Back in 2024, the dealer asked Bugatti to increase its reimbursement rate for warranty parts. According to the complaint, that request went through without much trouble. No drama there. But that was just the warm-up.
Then the dealership pushed for a new labor reimbursement rate — not a tweak, a major jump. Negotiations dragged but moved forward, and the lawsuit claims both sides reached a temporary agreement. Under that setup, Bugatti would reimburse labor at $1,100 per hour through the second half of 2025. After that, starting in January, the rate would jump to the full $1,350 the dealer originally wanted. It was not ideal for everyone, but it was a deal.
That truce didn’t last. According to the filing, Bugatti pulled back hard and told the Miami dealer it could no longer perform warranty repairs at all, citing excessive markup on labor and parts. Cutting a dealer off from warranty service is no small thing — it hits revenue, reputation and customer relationships at once. And the brand allegedly planned to go further, notifying local owners that warranty service was no longer available at the Miami location. For a store built around servicing ultra-rare cars, that kind of message sends customers elsewhere fast.

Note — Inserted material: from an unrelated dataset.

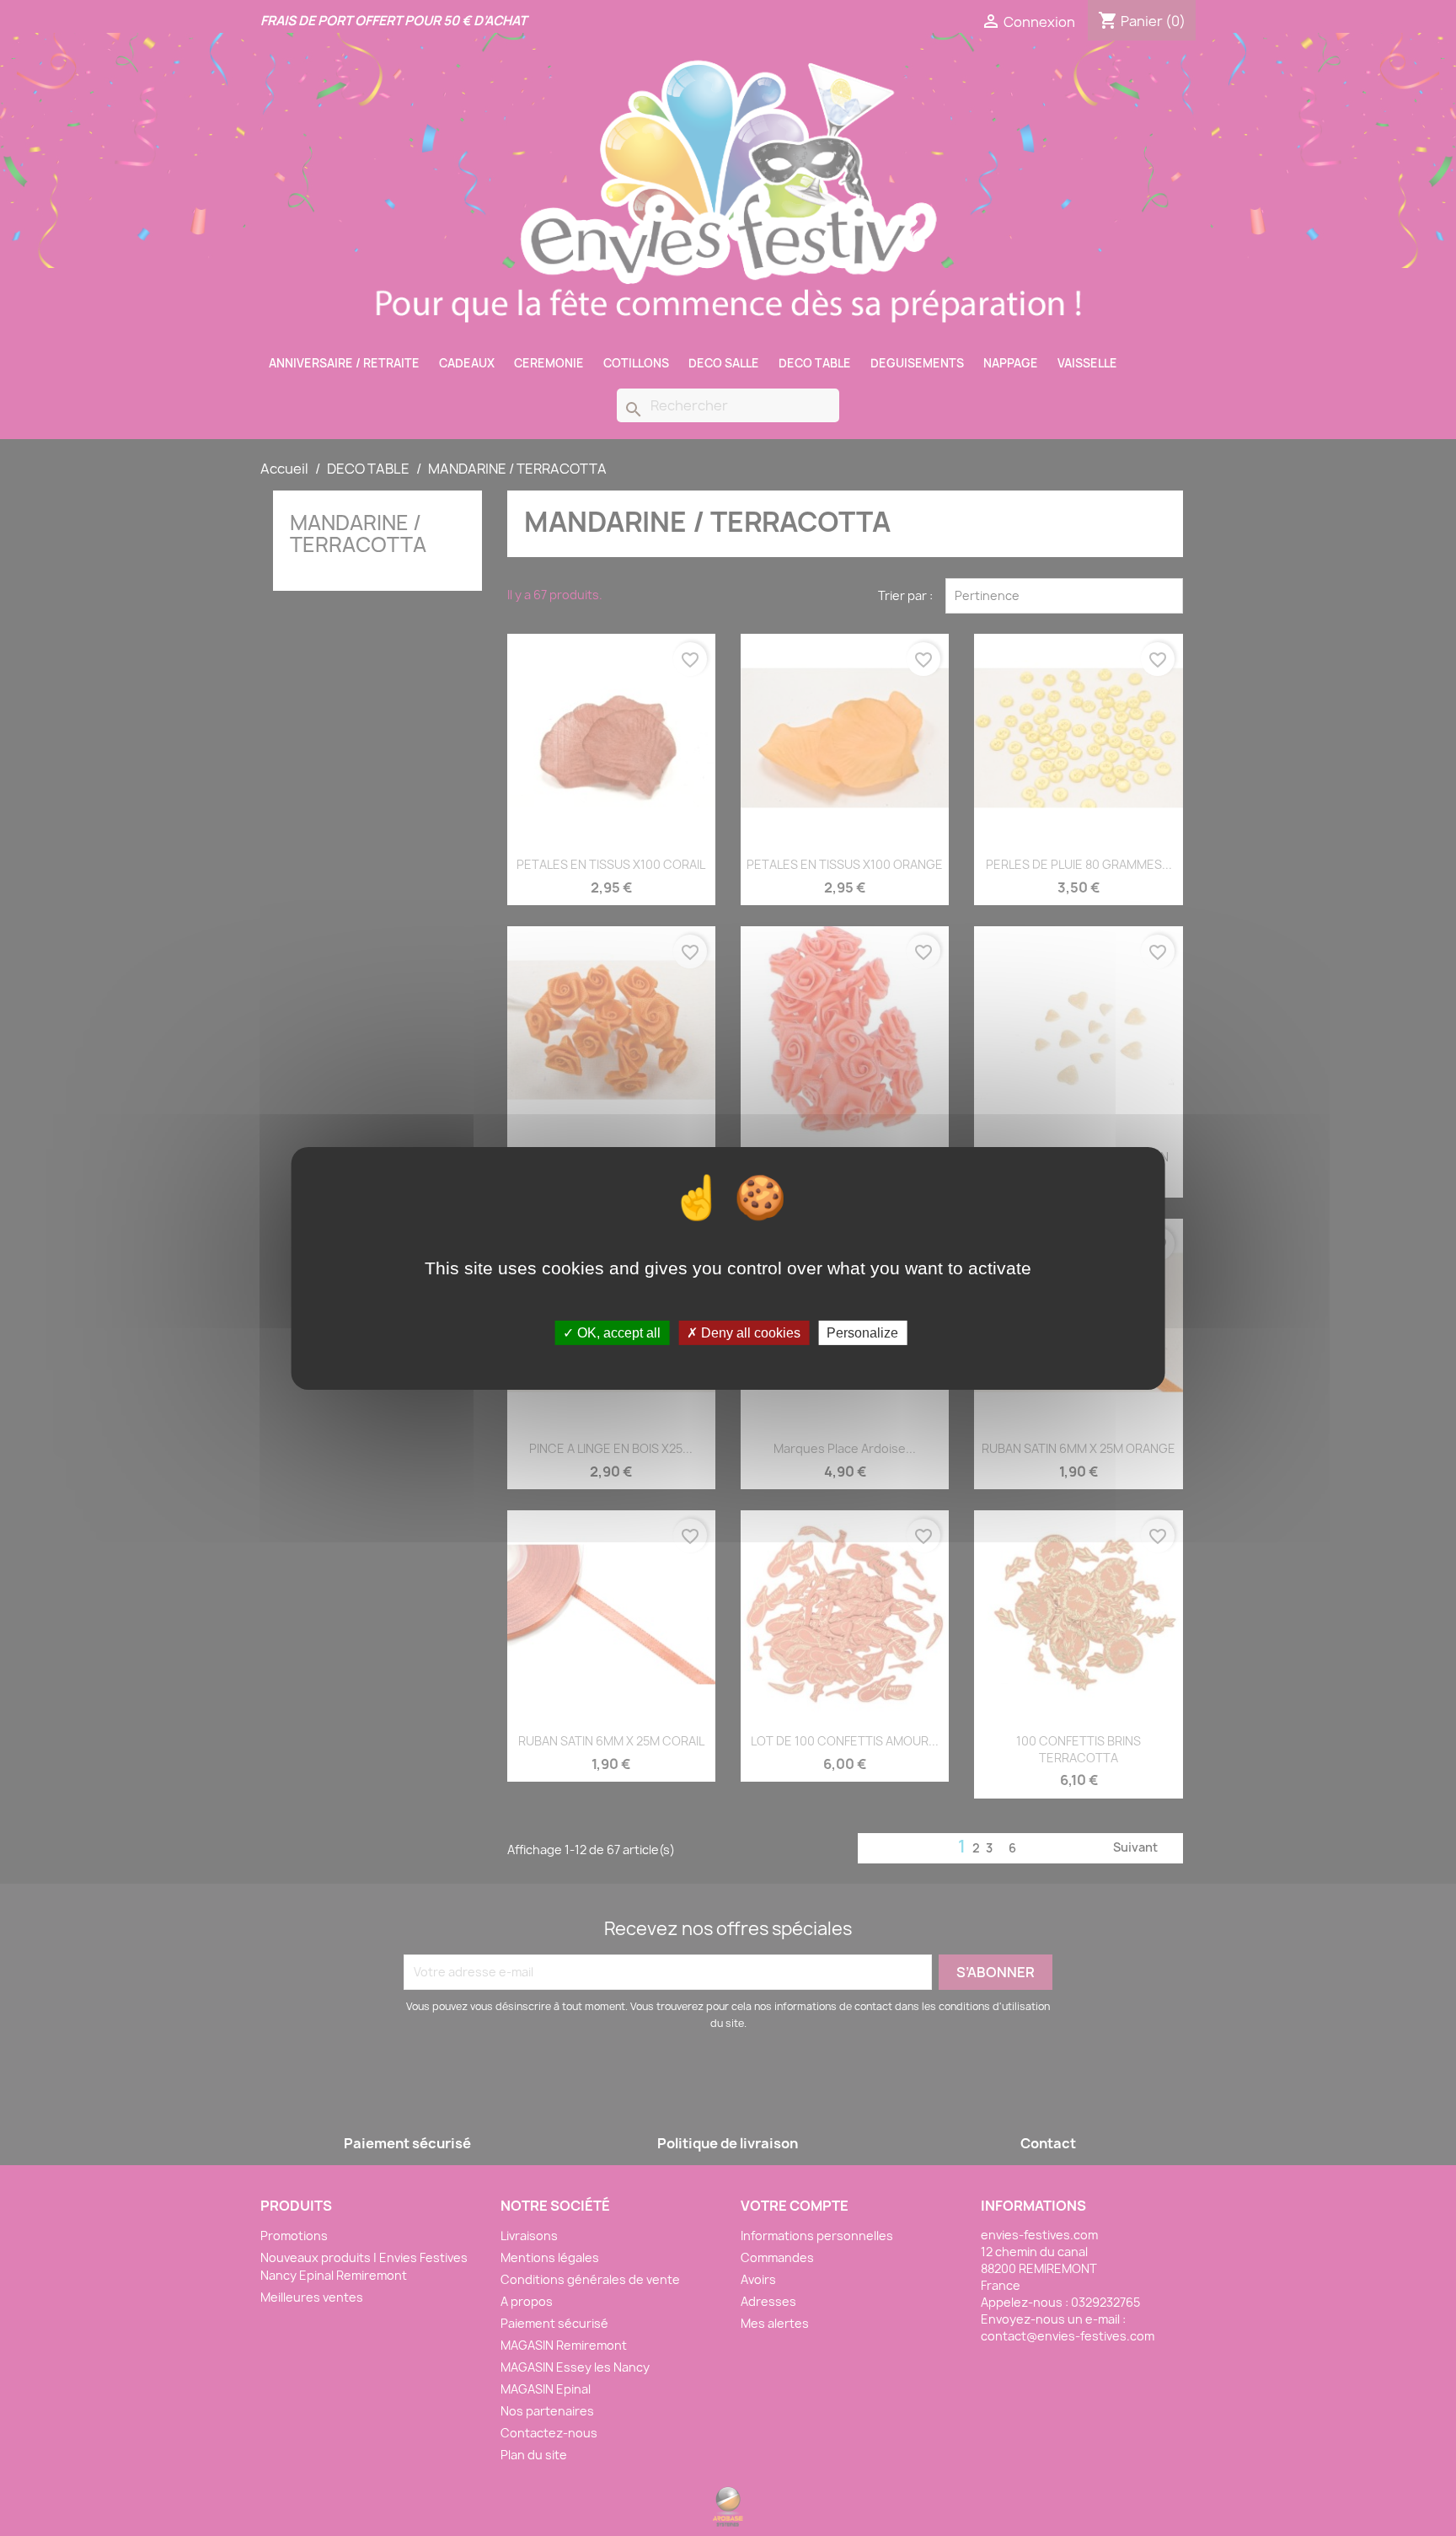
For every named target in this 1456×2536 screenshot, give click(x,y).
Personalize (862, 1332)
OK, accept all (617, 1332)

But this lawsuit isn’t really about hourly rates. It’s about control — who decides what a repair costs, who’s allowed to perform it, and who gets cut out. And there’s another layer. The Miami dealer is also accusing Bugatti of playing favorites when it comes to vehicle allocation. Specifically, the new Tourbillon hypercar, which replaces the Chiron. According to the lawsuit, Bugatti Miami was given just two allocation slots. Meanwhile, another dealer in Florida, Bugatti Broward, located roughly 25 miles away, allegedly received nine.
Each of those cars is expected to sell for well over $4 million. So when one store gets two and another gets nine, that is not just a difference in inventory. That is a difference in tens of millions of dollars. That is business-defining territory. The dealer argues that lopsided distribution isn’t fair given its standing in the market, and if that’s true, it points to something beyond ordinary allocation strategy — questions about how these calls get made behind the scenes, and who benefits.
The complaint goes further still, accusing Bugatti of crossing a legal line by dealing directly with customers — allegedly handling reservations, pricing and contracts itself for models like the Chiron and the Tourbillon. That kind of direct involvement could clash with Florida franchise laws written to keep dealers from being cut out of the sales process. If it holds up, the case stops being about pricing or allocation and becomes a question about how Bugatti operates in the state at all — and whether those practices are even allowed.
The Miami dealer is now asking the court to step in, seeking relief and trying to block changes to its dealer agreement while the case plays out. That alone tells you how serious this has gotten — it’s no longer a negotiation, it’s a full legal fight with long-term consequences.
Step back and the whole thing says something about the hypercar world right now. Owning one of these cars is obviously expensive. But maintaining them, servicing them, even getting access to them is becoming just as complicated. The numbers are massive and the manufacturer-dealer relationships are clearly under strain. When the cars cost millions, small disagreements don’t stay small for long. A fight over how much it costs to fix a Bugatti turned into a battle over who controls the brand in Florida — and it’s now headed through federal court, where neither side is backing down and the stakes run a lot higher than an hourly rate.